## TAREFAS A REALIZAR:
A. Atualize o trecho da reportagem sobre bairros transformados em condomínios que vai de "Em 1988, a publicitária" até "status de condomínio.", inclusive, reescrevendo-o com "publicitária" substituído por "professora".
B. Escreva a continuação da reportagem sobre bairros transformados em condomínios, começando logo após a última frase apresentada.

## TEXTO PARA LEITURA:

===============

Folha de S. Paulo


Apesar de decisão superior, bairros ainda viram condomínios pelo país

Em 1988, a publicitária Margaret Matos comprou um terreno em um loteamento aberto em Cotia, na Grande SP, e comemorou que enfim se livraria do aluguel. Mas, em menos de três décadas, perdeu sua casa por não pagar a taxa de condomínio –mesmo sem nunca ter vivido em um.

Nesse meio tempo, moradores do loteamento formaram uma associação, que fechou o acesso às ruas, construiu uma portaria e contratou funcionários. Foi instalado até um sistema de biometria para identificar motoristas que entravam no residencial, que jamais teve status de condomínio.

Em meados dos anos 2000, a associação processou os quase 90 moradores que não pagavam a "contribuição obrigatória". Margaret, como a maior parte dos processados, fez um acordo, mas não conseguiu pagar a "dívida".

Em 2015, sua casa foi leiloada. A Justiça entendeu que houve enriquecimento ilícito, uma vez que ela tinha benefícios como limpeza e segurança, mas não pagava por eles.

Assim como ela, pessoas em todo o país passam por situação similar: veem os bairros em que moram se transformarem aos poucos em condomínios fechados. Com isso, são obrigadas a pagar por serviços que deveriam ser fornecidos pelo poder público.

Há dois anos, o STJ (Superior Tribunal de Justiça) entendeu que a cobrança fere a Constituição, que diz que "ninguém poderá ser compelido a associar-se ou permanecer associado". Mas isso não freou a formação desses condomínios, tampouco os processos judiciais.

Zanone Fraissat/Folhapress
SAO PAULO/SP BRASIL. 25/05/2017 -Margaret Matos, 54, aposentada, moradora prejudicada - Moradores se juntam e começam a gerir loteamentos como um condomínio fechado, cobrando taxas por benfeitorias mesmo de pessoas não associadas. Se a pessoa se recusa a pagar, pode responder a processo na Justiça e até perder a casa.(foto: Zanone Fraissat/FOLHAPRESS, COTIDIANO)***EXCLUSIVO***
A aposentada Margaret Matos, 54, perdeu a casa, em Cotia, Grande SP

Na prática, a decisão significa que casos na instância superior serão decididos a favor dos processados, o que não impede decisões diferentes em instâncias inferiores, o que acontece com frequência.

===============

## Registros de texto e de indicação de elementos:
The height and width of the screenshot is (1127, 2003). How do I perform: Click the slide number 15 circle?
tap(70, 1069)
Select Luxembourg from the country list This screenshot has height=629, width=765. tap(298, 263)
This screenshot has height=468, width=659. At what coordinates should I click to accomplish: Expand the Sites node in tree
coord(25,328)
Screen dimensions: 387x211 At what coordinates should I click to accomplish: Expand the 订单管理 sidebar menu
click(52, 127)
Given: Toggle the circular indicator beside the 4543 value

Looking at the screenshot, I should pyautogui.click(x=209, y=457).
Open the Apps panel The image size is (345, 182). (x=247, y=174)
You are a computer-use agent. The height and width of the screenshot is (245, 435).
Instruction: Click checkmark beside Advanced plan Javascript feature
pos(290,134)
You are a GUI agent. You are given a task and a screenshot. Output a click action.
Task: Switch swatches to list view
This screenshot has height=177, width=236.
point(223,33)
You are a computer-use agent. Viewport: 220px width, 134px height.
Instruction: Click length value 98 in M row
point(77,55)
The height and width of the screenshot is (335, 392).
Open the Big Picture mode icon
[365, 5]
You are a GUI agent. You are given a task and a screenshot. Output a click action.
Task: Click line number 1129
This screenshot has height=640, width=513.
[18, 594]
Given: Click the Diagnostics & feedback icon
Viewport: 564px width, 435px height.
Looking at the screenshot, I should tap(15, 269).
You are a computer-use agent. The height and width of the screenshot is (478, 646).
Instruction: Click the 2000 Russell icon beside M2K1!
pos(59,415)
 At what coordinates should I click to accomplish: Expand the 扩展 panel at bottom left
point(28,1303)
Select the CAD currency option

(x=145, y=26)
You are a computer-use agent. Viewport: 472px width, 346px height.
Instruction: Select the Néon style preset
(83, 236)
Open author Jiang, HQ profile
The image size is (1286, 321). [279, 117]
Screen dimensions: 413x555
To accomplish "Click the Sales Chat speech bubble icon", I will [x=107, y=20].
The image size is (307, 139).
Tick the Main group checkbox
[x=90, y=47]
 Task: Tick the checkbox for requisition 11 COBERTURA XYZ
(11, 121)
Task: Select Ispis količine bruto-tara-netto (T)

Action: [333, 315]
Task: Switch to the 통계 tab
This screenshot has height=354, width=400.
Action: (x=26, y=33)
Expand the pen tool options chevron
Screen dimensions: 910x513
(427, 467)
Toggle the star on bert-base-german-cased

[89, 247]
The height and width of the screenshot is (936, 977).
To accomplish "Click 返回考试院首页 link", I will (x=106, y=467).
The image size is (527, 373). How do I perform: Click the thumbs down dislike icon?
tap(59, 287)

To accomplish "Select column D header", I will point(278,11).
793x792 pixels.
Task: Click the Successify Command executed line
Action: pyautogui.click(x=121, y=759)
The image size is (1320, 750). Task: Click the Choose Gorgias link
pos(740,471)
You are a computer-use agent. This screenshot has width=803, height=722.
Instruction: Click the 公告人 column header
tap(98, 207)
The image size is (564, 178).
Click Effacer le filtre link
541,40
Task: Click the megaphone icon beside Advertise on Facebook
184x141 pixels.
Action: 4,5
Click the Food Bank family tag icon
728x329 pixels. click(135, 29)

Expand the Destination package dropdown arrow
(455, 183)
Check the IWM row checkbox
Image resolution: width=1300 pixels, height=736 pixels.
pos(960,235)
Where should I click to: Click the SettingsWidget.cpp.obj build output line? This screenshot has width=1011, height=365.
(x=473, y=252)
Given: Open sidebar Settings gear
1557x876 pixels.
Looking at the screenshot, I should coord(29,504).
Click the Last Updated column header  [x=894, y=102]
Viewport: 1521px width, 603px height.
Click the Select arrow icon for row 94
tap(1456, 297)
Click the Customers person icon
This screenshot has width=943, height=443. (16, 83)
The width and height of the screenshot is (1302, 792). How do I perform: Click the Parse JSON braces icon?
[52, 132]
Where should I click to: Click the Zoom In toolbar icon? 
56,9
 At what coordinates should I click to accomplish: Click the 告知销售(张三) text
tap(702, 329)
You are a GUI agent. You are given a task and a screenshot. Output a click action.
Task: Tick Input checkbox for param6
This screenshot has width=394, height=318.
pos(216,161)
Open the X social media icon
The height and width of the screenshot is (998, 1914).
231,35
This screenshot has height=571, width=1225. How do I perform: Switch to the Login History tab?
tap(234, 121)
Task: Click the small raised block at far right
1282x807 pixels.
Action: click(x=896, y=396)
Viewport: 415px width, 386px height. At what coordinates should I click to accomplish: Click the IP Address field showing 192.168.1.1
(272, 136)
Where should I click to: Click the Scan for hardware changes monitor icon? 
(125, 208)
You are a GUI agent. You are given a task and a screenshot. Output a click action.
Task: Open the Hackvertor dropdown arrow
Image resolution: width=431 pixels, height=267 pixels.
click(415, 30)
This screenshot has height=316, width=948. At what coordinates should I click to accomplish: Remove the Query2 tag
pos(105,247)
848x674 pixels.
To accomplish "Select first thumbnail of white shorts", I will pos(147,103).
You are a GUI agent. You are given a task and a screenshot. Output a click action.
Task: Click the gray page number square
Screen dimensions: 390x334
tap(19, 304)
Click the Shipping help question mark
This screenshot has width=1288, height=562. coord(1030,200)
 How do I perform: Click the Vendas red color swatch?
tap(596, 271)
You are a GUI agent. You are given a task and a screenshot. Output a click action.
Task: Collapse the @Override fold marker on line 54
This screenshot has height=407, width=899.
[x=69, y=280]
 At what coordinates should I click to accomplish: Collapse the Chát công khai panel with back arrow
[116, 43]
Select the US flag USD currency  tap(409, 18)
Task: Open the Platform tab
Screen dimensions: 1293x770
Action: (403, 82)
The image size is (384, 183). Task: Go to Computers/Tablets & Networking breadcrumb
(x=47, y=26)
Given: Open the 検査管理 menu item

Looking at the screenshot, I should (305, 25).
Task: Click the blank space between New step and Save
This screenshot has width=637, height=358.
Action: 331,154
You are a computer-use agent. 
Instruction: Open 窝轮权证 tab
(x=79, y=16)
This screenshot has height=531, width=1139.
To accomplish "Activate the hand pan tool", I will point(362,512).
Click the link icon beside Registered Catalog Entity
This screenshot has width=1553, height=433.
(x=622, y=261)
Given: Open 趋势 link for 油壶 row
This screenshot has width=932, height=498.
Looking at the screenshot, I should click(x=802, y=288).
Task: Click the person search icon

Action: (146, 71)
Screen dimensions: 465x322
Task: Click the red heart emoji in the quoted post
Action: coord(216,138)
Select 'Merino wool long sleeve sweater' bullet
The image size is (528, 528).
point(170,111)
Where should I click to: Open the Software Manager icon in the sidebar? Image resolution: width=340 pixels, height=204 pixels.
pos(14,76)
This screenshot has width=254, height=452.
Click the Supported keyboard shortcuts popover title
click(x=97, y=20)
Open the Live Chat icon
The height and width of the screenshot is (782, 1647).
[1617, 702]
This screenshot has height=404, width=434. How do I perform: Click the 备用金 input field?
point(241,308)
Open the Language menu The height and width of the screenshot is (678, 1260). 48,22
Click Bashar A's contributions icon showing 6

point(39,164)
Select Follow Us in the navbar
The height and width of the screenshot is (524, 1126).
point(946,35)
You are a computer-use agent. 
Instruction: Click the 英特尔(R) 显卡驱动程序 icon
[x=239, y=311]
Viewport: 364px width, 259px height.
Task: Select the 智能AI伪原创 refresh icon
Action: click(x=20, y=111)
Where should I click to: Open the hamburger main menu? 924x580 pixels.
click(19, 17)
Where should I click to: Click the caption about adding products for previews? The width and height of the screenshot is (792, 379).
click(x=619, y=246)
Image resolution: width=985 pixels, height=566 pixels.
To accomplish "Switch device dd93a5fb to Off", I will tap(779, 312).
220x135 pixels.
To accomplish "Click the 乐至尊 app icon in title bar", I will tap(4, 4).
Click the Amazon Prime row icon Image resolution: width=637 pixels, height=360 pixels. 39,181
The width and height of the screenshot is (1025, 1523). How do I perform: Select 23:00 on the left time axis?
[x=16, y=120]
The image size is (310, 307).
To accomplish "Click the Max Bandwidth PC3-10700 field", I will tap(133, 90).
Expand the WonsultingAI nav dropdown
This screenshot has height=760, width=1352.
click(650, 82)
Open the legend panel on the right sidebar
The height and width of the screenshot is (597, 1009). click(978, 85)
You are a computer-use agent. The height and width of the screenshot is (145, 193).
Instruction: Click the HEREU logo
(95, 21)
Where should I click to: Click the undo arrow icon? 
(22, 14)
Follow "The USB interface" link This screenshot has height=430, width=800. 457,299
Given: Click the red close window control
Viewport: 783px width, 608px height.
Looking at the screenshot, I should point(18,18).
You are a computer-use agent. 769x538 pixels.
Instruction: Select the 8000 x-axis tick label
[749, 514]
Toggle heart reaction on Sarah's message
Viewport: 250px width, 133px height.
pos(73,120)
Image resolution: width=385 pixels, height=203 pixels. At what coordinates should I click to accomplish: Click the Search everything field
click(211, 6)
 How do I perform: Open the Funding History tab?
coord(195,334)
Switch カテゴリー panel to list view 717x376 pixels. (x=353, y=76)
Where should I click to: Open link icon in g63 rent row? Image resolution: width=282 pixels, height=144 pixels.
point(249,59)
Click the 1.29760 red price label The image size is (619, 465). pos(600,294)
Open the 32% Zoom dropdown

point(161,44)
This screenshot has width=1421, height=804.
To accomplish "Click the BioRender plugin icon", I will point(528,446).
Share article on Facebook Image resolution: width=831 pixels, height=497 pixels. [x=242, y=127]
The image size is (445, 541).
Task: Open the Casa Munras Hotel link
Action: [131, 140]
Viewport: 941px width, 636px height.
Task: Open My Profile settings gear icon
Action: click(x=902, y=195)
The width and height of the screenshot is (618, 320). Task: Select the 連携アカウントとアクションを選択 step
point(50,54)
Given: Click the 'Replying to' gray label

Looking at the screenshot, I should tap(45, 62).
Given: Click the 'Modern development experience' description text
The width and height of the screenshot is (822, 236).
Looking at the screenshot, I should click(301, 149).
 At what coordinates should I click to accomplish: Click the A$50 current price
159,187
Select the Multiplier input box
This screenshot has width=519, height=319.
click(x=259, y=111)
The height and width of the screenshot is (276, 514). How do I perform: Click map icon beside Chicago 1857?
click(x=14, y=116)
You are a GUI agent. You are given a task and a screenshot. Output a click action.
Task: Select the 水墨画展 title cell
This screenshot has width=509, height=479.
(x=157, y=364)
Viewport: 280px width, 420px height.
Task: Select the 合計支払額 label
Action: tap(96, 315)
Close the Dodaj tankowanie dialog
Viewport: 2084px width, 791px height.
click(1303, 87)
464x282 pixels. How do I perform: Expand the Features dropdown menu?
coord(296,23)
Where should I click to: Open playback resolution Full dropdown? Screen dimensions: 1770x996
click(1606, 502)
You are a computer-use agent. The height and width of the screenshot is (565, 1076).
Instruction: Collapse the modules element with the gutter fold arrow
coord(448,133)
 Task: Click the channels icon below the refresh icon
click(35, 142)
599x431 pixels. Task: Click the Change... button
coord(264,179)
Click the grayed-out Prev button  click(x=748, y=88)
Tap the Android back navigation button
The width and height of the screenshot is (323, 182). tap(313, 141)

===============

## RESULTADOS POR TAREFA:
A.
Em 1988, a professora Margaret Matos comprou um terreno em um loteamento aberto em Cotia, na Grande SP, e comemorou que enfim se livraria do aluguel. Mas, em menos de três décadas, perdeu sua casa por não pagar a taxa de condomínio –mesmo sem nunca ter vivido em um.

Nesse meio tempo, moradores do loteamento formaram uma associação, que fechou o acesso às ruas, construiu uma portaria e contratou funcionários. Foi instalado até um sistema de biometria para identificar motoristas que entravam no residencial, que jamais teve status de condomínio.

B.
"Minha sogra estava doente e morava comigo, eu tinha filho menor de idade e mesmo assim perdi minha casa. Abalou todos", diz Margaret.

EMPOBRECIMENTO

Se, por um lado, moradores aceitam pagar taxas por benefícios como segurança e limpeza, por outro, o poder público economiza por não ter que ofertar esses serviços a uma parcela da população.

Por isso, para o procurador paulista José Carlos de Freitas, que acompanha casos do tipo no Ministério Público Federal, não há enriquecimento ilícito de quem se recusa a pagar as contribuições.

"Há, na verdade, um empobrecimento ilícito, porque as pessoas têm que pagar duas vezes: pagar ao Estado, na forma de impostos, e às associações, na forma das taxas compulsórias", diz Freitas.

Para ele, há mais um problema. "Você privatiza o espaço público e impede que os demais usufruam do que há ali", afirma o procurador.

O advogado Simcha Schaubert se especializou nesse tipo de ação. "Muita gente perdeu sua capacidade financeira nos últimos tempos e não consegue mais pagar. Esse tipo de loteamento é comum no interior de São
Paulo, em Cotia, Vinhedo. E os valores vão de R$ 200 a mais de R$ 1.000."

Ações como essas são comuns em todo o país. Em Juiz de Fora (MG), por exemplo, o professor Alex Reis, 46, deixou de pagar as taxas em 2015, ao descobrir que o local onde morava não era um condomínio regularizado.

"Não me processaram, mas começou uma série de constrangimentos, como dificuldade para abrir o portão. Pararam também de entregar minhas cartas", afirma ele.

BOLSÕES

Parte dos loteamentos fechados em Cotia tem status de "bolsão residencial", conferido pela lei municipal 694 de 1994. O texto permite que associações controlem o acesso a esses locais, desde que "seja assegurada a livre circulação de veículos e pedestres o interior do perímetro definido".

Hoje, existem 78 bolsões autorizados, segundo a Prefeitura de Cotia. É num desses que fica o Horizontal Park, onde vivia a publicitária Margaret Matos. No local, há guarita e guardas.

Até poucos meses atrás, a associação controlava o acesso dos moradores com biometria, mas o Ministério Público determinou que as cancelas fossem retiradas do local.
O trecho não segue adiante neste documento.